You will join a newly forming team charged with building our new product in the Provider Data Management space. This is an incredible opportunity to help solve a significant problem in the healthcare industry. Customer empathy and user-centric design will be a priority. The ideal candidate will be excited about working on new product development, is comfortable pushing the envelope and challenging the status quo, sets high standards for him/herself and others, and works well with ambiguity.
HealthEdge is in search of a Principal Data Engineer to join our Cloud Data Engineering Team. The role focuses on designing, implementing, and testing cutting-edge technical data solutions. The Data Engineering team collaborates with business and technical partners to establish and maintain high-value data.
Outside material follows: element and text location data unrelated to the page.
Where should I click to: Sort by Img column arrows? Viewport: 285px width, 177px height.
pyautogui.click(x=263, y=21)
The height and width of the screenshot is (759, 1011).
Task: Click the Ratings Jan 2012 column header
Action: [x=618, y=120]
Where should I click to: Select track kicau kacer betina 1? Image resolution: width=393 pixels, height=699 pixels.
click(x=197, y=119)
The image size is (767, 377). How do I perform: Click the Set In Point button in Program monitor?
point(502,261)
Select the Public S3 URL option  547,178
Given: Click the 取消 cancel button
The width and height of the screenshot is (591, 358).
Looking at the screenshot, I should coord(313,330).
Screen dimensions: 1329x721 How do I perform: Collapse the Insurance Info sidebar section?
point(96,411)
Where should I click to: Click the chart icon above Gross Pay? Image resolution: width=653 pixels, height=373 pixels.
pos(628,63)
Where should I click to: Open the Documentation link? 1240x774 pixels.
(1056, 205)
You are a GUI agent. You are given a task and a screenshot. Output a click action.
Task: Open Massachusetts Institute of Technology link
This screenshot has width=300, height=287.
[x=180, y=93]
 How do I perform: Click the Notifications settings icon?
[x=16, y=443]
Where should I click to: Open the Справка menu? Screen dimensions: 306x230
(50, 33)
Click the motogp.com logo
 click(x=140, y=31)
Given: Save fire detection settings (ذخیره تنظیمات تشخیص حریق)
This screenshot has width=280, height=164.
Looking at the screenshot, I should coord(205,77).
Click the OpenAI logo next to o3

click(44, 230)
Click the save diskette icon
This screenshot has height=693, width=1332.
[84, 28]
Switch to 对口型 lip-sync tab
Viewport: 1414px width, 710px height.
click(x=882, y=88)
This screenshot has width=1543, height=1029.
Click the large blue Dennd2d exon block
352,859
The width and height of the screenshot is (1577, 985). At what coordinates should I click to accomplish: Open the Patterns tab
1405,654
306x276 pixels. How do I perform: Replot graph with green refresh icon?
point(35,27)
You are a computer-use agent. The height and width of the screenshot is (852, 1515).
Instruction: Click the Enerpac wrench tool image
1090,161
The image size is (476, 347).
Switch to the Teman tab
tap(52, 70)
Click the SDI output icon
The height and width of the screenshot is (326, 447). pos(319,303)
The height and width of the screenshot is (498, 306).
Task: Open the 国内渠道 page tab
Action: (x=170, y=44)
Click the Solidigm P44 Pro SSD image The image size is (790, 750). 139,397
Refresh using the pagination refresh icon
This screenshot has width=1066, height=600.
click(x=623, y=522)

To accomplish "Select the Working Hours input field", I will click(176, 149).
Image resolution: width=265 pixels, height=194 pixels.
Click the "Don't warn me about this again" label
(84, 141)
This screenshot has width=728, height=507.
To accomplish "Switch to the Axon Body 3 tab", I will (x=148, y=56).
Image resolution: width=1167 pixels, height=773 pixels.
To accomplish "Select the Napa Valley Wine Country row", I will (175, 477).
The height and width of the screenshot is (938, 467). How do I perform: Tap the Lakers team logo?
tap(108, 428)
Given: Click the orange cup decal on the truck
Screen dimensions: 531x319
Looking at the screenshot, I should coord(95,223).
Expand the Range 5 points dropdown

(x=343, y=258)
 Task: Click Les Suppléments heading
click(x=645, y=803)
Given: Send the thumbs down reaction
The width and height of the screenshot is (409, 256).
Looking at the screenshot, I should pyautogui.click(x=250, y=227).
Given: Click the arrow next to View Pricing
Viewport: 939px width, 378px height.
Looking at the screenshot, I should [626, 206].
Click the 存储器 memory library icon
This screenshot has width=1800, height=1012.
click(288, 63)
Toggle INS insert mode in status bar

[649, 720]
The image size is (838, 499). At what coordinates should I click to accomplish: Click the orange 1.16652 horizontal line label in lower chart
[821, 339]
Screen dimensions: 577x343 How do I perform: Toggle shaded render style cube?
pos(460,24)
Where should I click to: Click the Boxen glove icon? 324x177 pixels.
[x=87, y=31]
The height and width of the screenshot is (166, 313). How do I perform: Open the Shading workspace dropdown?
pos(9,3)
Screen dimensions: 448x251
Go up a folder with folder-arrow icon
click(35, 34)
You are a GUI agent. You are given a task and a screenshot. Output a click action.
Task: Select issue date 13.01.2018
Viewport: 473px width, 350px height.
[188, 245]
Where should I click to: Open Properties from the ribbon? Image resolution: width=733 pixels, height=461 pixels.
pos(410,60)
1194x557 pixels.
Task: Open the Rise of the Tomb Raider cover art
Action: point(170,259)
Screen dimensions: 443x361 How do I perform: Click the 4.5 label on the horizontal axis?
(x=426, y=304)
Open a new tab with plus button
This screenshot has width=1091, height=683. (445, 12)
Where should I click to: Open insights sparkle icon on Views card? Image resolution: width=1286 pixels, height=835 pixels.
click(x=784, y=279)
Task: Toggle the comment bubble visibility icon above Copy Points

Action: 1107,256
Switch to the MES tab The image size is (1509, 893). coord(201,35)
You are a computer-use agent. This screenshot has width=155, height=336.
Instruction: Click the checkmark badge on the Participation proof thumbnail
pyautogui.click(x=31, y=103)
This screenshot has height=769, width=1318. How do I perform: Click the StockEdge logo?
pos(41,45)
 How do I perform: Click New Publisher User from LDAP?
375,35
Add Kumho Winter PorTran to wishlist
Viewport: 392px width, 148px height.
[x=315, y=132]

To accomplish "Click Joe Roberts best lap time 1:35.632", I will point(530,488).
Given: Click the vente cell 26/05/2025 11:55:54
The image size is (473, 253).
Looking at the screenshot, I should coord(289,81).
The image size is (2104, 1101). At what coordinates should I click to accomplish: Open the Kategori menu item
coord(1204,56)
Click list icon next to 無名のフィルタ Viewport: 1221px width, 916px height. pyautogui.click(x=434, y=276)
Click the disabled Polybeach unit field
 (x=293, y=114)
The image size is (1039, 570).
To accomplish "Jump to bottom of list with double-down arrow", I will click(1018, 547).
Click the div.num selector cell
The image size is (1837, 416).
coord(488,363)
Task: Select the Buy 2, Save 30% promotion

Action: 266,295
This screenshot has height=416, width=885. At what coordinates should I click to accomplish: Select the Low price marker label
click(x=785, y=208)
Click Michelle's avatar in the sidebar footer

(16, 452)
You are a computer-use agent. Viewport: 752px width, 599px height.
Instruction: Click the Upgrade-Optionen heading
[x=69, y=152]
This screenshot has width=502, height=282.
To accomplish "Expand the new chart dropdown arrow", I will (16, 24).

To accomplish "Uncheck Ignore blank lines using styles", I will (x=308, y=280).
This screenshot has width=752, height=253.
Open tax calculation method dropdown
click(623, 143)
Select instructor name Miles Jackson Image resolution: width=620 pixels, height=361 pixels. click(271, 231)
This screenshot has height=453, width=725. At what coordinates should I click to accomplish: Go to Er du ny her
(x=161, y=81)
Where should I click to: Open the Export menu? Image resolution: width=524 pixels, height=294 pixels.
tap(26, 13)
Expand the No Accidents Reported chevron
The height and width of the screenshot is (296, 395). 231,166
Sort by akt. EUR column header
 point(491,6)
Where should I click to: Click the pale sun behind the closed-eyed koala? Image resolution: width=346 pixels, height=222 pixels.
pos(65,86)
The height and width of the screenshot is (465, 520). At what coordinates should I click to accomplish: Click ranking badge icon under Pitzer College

As a Principal Data Engineer, you will be responsible for implementing data pipelines supporting our Cloud SaaS application. Your responsibility will be analyzing, designing, and developing data pipeline jobs, the data flows, data mappings, and configuring data quality & validation rules. This hire should understand various integration architecture design patterns, experience in implementing real-time & batch Integrations, Integration job configuration & maintenance.
What you will do:
- Work with the technical design, building, and testing of cloud data services; allowing them meet performance, scalability, reliability, and security needs.
- Identifies, designs, and implements internal process improvements: automating manual processes, optimizing data delivery, re-designing infrastructure for greater scalability, etc.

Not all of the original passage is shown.